Aim of the exercise: Copy every entry. Do not alter a single word.

(Extracted records)
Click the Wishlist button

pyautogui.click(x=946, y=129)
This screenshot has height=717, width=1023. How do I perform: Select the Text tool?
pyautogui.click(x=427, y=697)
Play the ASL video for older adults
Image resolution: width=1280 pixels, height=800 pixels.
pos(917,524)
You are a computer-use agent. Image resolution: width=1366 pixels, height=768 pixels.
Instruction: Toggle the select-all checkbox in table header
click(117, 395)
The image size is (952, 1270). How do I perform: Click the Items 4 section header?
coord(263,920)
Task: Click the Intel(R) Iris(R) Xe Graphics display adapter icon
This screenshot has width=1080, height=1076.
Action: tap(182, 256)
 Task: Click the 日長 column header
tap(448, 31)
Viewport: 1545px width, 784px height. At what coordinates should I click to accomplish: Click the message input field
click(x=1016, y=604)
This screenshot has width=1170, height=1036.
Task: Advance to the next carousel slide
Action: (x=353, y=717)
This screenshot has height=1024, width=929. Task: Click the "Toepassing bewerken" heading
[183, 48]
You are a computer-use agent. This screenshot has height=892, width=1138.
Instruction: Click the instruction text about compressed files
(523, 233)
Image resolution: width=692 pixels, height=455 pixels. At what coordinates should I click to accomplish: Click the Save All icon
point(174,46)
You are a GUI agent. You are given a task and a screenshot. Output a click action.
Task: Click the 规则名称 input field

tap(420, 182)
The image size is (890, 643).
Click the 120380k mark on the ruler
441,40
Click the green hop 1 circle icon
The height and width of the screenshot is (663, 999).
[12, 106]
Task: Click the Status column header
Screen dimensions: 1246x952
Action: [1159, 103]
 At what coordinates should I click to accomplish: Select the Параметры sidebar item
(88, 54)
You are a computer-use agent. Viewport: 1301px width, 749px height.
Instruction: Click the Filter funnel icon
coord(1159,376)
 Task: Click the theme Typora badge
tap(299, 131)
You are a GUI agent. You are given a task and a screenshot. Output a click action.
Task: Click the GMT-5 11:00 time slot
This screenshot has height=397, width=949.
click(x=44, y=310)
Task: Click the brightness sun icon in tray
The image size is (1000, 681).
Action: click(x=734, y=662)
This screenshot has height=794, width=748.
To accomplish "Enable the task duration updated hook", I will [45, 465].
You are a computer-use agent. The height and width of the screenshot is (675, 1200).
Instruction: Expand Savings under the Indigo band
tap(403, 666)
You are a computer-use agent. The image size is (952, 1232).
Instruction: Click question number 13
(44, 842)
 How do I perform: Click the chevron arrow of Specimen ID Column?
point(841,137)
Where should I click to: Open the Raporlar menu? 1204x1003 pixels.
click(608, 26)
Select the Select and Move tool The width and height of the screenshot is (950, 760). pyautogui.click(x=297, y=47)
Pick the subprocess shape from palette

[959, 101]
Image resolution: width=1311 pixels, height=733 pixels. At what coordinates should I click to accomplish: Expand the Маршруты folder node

Completed task:
Click the Wishlist button

pyautogui.click(x=946, y=129)
This screenshot has height=717, width=1023. How do I perform: Select the Text tool?
pyautogui.click(x=427, y=697)
Play the ASL video for older adults
Image resolution: width=1280 pixels, height=800 pixels.
pos(917,524)
You are a computer-use agent. Image resolution: width=1366 pixels, height=768 pixels.
Instruction: Toggle the select-all checkbox in table header
click(117, 395)
The image size is (952, 1270). How do I perform: Click the Items 4 section header?
coord(263,920)
Task: Click the Intel(R) Iris(R) Xe Graphics display adapter icon
This screenshot has width=1080, height=1076.
Action: tap(182, 256)
 Task: Click the 日長 column header
tap(448, 31)
Viewport: 1545px width, 784px height. At what coordinates should I click to accomplish: Click the message input field
click(x=1016, y=604)
This screenshot has width=1170, height=1036.
Task: Advance to the next carousel slide
Action: (x=353, y=717)
This screenshot has height=1024, width=929. Task: Click the "Toepassing bewerken" heading
[183, 48]
You are a computer-use agent. This screenshot has height=892, width=1138.
Instruction: Click the instruction text about compressed files
(523, 233)
Image resolution: width=692 pixels, height=455 pixels. At what coordinates should I click to accomplish: Click the Save All icon
point(174,46)
You are a GUI agent. You are given a task and a screenshot. Output a click action.
Task: Click the 规则名称 input field

tap(420, 182)
The image size is (890, 643).
Click the 120380k mark on the ruler
441,40
Click the green hop 1 circle icon
The height and width of the screenshot is (663, 999).
[12, 106]
Task: Click the Status column header
Screen dimensions: 1246x952
Action: [1159, 103]
 At what coordinates should I click to accomplish: Select the Параметры sidebar item
(88, 54)
You are a computer-use agent. Viewport: 1301px width, 749px height.
Instruction: Click the Filter funnel icon
coord(1159,376)
 Task: Click the theme Typora badge
tap(299, 131)
You are a GUI agent. You are given a task and a screenshot. Output a click action.
Task: Click the GMT-5 11:00 time slot
This screenshot has height=397, width=949.
click(x=44, y=310)
Task: Click the brightness sun icon in tray
The image size is (1000, 681).
Action: click(x=734, y=662)
This screenshot has height=794, width=748.
To accomplish "Enable the task duration updated hook", I will [45, 465].
You are a computer-use agent. The height and width of the screenshot is (675, 1200).
Instruction: Expand Savings under the Indigo band
tap(403, 666)
You are a computer-use agent. The image size is (952, 1232).
Instruction: Click question number 13
(44, 842)
 How do I perform: Click the chevron arrow of Specimen ID Column?
point(841,137)
Where should I click to: Open the Raporlar menu? 1204x1003 pixels.
click(608, 26)
Select the Select and Move tool The width and height of the screenshot is (950, 760). pyautogui.click(x=297, y=47)
Pick the subprocess shape from palette

[959, 101]
Image resolution: width=1311 pixels, height=733 pixels. At what coordinates should I click to accomplish: Expand the Маршруты folder node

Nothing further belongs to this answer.